El Mercurio, 5 de mayo de 2012
Opinión

La espada y el coro

Lucas Sierra I..

Se ve de todas partes. Y esa verticalidad erguida -llena de resonancias freudianas- evoca dos imágenes clásicas. Una es Damocles y la espada que, sujeta de un solo pelo de crin de caballo, cuelga amenazante sobre su cabeza. La torre se va a inaugurar luego, dicen, y todos tememos que cuando eso pase, el pelo se va cortar. La otra imagen es el coro en las tragedias, que advierte sobre el curso que toman los acontecimientos hacia un destino que, sin importar cuánto se advierta, resulta inexorable.

¿Caerá la espada y se consumará la tragedia? Es bien probable, al menos por un buen tiempo, hasta que todas las medidas de mitigación anunciadas estén funcionando. Porque no se trata sólo de la torre freudiana, sino que, además, de otras que se construyen al frente, al borde del río, y de todas ellas en un área que ya estaba bastante saturada. Todo se sabía, todo era previsible. El coro de la tragedia siempre habló y, no obstante, aquí estamos, mirando un punto a 300 metros del suelo y esperando que el pelo se corte.

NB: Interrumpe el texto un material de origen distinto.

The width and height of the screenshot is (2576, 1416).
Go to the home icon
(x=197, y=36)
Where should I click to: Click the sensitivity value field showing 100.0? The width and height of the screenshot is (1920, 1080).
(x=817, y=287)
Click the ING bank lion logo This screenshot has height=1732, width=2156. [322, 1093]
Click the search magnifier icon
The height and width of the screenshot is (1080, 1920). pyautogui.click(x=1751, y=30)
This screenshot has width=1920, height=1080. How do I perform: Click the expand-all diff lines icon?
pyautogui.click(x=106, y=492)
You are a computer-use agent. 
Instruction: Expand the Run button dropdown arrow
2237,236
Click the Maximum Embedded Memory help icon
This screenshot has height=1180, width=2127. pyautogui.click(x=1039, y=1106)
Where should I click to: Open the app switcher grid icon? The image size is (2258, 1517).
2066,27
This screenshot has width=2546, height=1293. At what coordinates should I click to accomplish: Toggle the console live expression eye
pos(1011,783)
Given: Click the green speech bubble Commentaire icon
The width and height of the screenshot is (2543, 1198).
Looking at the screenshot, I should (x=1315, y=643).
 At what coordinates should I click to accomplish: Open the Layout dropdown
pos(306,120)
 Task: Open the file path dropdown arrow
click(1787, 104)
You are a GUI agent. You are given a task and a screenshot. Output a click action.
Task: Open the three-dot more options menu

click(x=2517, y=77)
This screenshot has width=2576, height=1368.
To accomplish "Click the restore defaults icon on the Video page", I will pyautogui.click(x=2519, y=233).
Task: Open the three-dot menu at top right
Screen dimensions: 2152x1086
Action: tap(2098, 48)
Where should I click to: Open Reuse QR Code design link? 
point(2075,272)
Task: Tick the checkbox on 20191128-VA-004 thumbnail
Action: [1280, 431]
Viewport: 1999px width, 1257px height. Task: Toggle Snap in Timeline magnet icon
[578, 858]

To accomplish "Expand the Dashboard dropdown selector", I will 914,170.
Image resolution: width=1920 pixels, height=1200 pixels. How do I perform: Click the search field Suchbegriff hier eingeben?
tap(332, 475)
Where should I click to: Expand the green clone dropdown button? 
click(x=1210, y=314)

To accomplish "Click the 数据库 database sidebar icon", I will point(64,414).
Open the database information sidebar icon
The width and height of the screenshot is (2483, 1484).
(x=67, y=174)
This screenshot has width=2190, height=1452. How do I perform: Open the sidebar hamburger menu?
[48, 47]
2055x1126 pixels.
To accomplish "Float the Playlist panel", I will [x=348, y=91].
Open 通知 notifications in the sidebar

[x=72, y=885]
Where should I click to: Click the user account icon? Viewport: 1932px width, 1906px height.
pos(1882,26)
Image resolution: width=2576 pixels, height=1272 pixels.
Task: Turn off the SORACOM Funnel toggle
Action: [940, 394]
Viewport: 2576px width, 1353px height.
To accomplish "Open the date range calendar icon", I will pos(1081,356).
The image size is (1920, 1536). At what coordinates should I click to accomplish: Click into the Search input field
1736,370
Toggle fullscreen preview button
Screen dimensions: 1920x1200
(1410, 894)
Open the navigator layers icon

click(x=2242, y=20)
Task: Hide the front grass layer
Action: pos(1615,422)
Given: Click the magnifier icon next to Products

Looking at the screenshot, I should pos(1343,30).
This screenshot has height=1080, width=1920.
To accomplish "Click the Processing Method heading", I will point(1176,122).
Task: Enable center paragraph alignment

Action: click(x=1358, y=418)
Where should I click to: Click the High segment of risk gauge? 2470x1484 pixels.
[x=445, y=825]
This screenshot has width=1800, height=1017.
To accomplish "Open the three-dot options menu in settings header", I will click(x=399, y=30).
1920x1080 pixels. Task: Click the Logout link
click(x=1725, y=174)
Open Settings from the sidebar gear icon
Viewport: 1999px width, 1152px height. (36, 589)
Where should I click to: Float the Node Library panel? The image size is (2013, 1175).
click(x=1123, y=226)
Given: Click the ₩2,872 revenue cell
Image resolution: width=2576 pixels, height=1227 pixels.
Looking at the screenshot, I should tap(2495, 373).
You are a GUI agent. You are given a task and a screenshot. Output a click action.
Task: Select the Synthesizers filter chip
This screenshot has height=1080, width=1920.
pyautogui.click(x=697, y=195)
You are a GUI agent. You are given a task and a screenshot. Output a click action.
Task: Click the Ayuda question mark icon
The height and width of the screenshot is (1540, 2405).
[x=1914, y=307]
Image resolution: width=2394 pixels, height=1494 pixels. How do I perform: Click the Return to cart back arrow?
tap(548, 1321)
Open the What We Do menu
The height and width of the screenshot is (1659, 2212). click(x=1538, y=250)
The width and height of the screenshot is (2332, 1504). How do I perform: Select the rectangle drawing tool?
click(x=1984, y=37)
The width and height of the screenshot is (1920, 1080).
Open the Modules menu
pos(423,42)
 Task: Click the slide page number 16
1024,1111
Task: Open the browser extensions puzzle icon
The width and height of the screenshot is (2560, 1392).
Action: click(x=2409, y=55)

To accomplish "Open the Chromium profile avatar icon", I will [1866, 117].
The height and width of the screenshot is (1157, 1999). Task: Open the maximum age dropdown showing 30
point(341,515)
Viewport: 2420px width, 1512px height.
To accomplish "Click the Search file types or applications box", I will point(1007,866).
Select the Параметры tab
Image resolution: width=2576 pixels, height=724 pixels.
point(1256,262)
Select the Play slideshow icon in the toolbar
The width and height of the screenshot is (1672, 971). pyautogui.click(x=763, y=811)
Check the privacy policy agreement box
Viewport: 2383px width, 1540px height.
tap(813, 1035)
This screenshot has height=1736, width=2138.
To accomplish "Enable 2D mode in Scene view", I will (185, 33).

¿Responsables? El sistema jurídico para la ciudad, básicamente. Un sistema que regula desde arriba, y harto, pero no planifica. Al no planificar, no se anticipan las innumerables consecuencias recíprocas que necesariamente tienen las decisiones sobre la ciudad, sus «externalidades», como dicen los economistas.

Hoy vivimos sobre una estructura de ciudad que se planificó hace medio siglo. Fue el Plan Regulador Intercomunal de 1960, de Correa, Honold y Parrochia, que diseñó las vías en relación con las cuales ha crecido la ciudad. No sólo las conocidas desde hace tiempo, como Vespucio y la Kennedy, sino que algunas muy recientes. Fíjese en esto:

«Se consulta para un futuro más lejano y cuando el incremento del tránsito así lo justifique, la habilitación de una autopista de doble calzada sobre el lecho actual del río Mapocho, previa las obras necesarias para la regularización del actual cauce.» La Costanera Norte no es tan joven como parece: fue concebida en 1960.

Desde entonces, no ha habido un esfuerzo así de anticipatorio para Santiago y lo que está pasando alrededor de la torre, y lo que parece va a pasar, lo prueba de un modo trágico. Y no es que falte regulación: así como no hay planificación, la regulación sobra, desordenadamente. Hay varias autoridades -municipalidades, intendencias y ministerios-, con ámbitos de competencia que se superponen unos a otros, sin reglas que resuelvan esta superposición y que permitan saber quién, finalmente, es responsable de qué. Un guirigay.

Y es un guirigay con sentido vertical, en el que la regulación se impone desde arriba por actos de autoridad, con poco o ningún espacio para la lógica más horizontal de los contratos, mediante la cual los titulares de derechos pueden transarlos entre sí y, de esta manera, las «externalidades» pueden ser procesadas. Un propietario es dueño de su inmueble, pero no tiene derecho alguno sobre las condiciones del barrio en que se encuentra, no tiene nada que transar.

De esta manera, cualquier decisión sobre ese barrio (un cambio de densidad, por ejemplo) lo va a afectar con una lógica de todo/nada: o se enriquece porque le vende a una inmobiliaria o se empobrece porque le construyen una mole al lado. No hay posibilidades intermedias, no hay espacio para un juego de compensaciones recíprocas.

Para remediar esto, a fines de 2007 se mandó al Congreso un interesante proyecto de ley, que hacía un espacio a ese juego mediante mecanismos para transar derechos de construcción. Lamentablemente, está paralizado desde fines de 2009.

Son tres, entonces, los ingredientes de la tragedia: falta de planificación, que permite cambios en la ciudad sin que existan los mecanismos para absorber las «externalidades», exceso de una confusa regulación vertical, y falta de mecanismos horizontales de compensación.

Una tragedia anunciada por el coro y que amenaza como una espada colgando sobre nuestras cabezas. De un pelo. A 300 metros de altura.